Tidak. Tidak peduli Islam, Kristen, Hindu, Buddha bahkan Konghucu, karena bencana akibat kerusakan yang kita buat sendiri itu bisa berdampak lintas agama dan kepercayaan. Ini adalah masalah umat manusia bersama, bahkan paradigma climate change sebagai istilah perubahan iklim telah berubah menjadi climate crisis. Kita sedang dalam krisis iklim dan lingkungan, sedangkan manusia masih bebal untuk sadar dan mau berubah. Mari kita lihat data dan fakta konservasi internasional pada tahun 2018: konsentrasi karbon dioksida di atmosfer kita merupakan yang tertinggi dalam tiga juta tahun terakhir.

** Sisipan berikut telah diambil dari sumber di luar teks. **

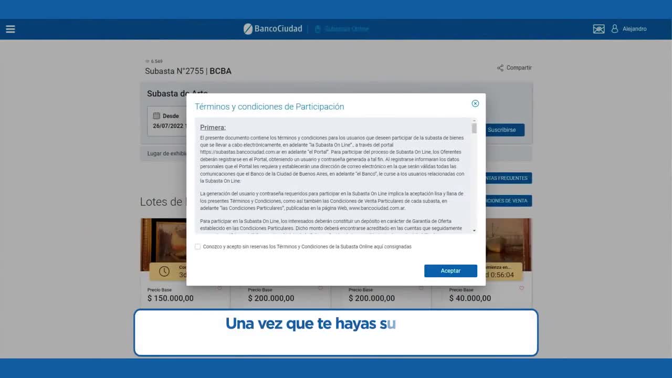Viewport: 672px width, 378px height.
Task: Open the messages envelope icon
Action: click(599, 29)
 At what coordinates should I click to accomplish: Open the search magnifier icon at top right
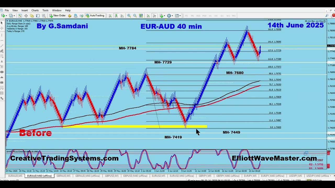pyautogui.click(x=327, y=16)
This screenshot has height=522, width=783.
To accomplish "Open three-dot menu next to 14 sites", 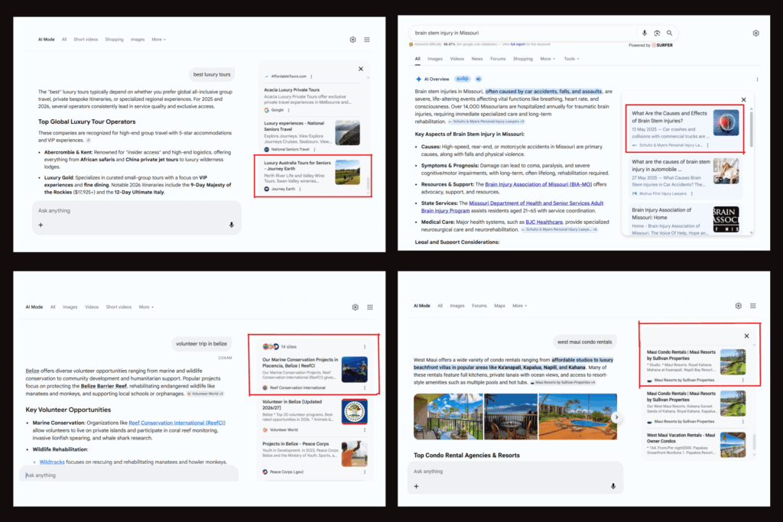I will tap(365, 346).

Masih kurang sadar? 11% emisi dari keseluruhan gas rumah kaca disebabkan oleh defortasi, atau sebanding dengan emisi dari keseluruhan mobil dan truk di planet ini. Ini adalah realitas yang harus kita hadapi. Sebab tanggung jawab menjaga bumi harus melibatkan banyak aktor, sektor, dan semua lini masyarakat, juga tentunya agama sebagai pondasi berpikir dan bertindak. Allah tidak mungkin secara sia-sia menjadikan manusia khalifah di bumi tanpa tujuan. Kita harus berkontemplasi, belajar untuk mendengar dan membaca banyak peringatan dari ilmuwan dan tokoh-tokoh pemimpin, bahwa kerusakan lingkungan semakin nyata bukan hanya angka.
Gus Dur merupakan sosok dari perwakilan pemimpin agama (Islam) yang mempunyai andil terkait keberlangsungan lingkungan hidup. Ia menerima gelar penghormatan sebagai tokoh pejuang lingkungan hidup dari WALHI (Wahana Lingkungan Hidup). Pemikirannya adalah aktualisasi keislaman. Namun ketika melihat realitas masifnya kebakaran hutan yang terjadi di Indonesia, yang notabene mayoritas masyarakatnya muslim, keberadaan Islam yang ramah terhadap semesta menjadi dipertanyakan: apakah kerusakan bagian dari ajaran?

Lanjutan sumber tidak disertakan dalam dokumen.